_What you are asked to do_
Filter the entries for the word "icon". Copy each line that has it.

_Study material_
======

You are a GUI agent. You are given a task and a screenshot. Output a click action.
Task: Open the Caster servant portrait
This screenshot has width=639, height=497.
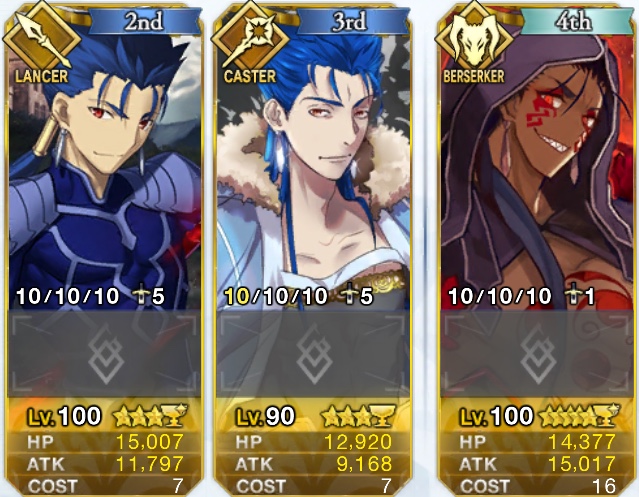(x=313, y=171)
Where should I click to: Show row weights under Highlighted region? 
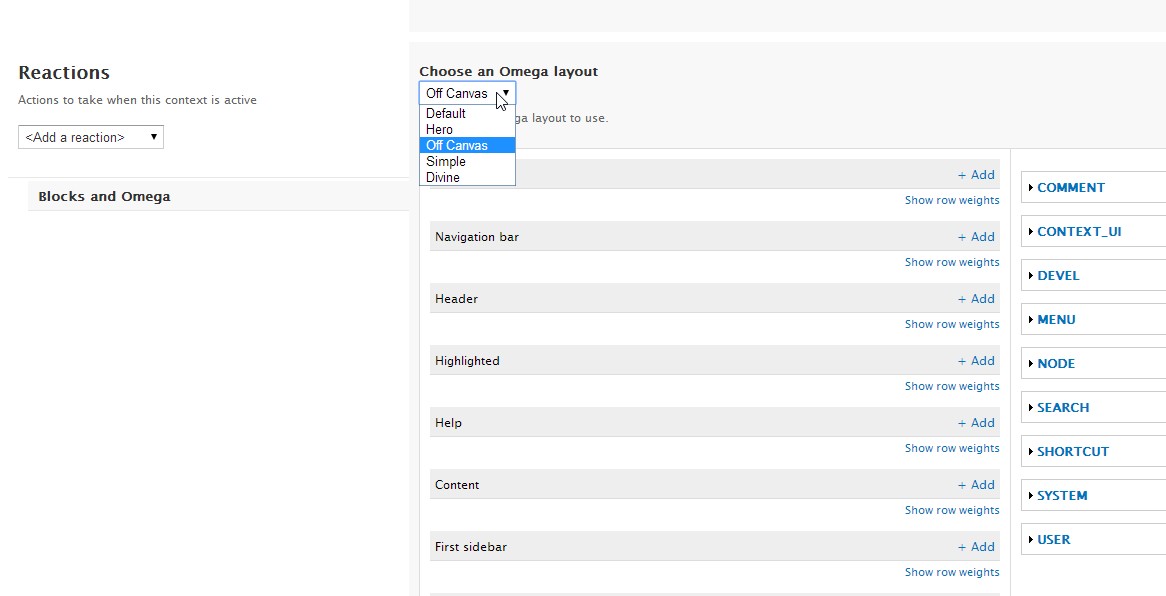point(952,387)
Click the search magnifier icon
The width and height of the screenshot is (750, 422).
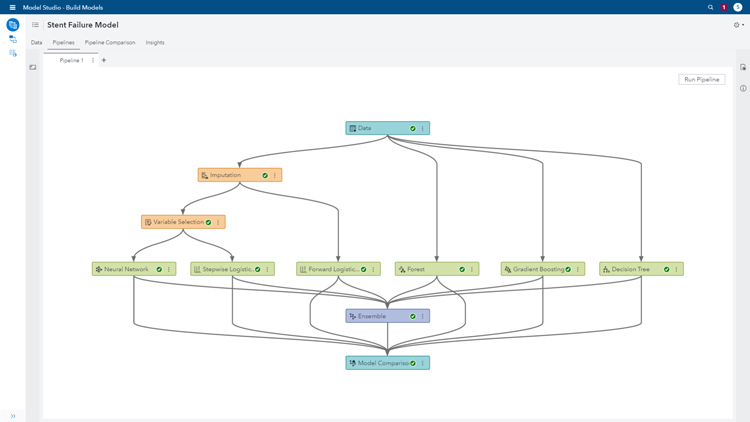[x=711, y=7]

======

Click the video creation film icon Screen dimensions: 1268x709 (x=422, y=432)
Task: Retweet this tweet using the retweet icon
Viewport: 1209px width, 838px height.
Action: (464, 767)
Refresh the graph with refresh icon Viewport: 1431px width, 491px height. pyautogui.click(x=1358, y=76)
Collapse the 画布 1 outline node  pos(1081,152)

======

_Result of the exercise_
Click the search magnifier icon
Click the video creation film icon Screen dimensions: 1268x709 (x=422, y=432)
Task: Retweet this tweet using the retweet icon
Refresh the graph with refresh icon Viewport: 1431px width, 491px height. pyautogui.click(x=1358, y=76)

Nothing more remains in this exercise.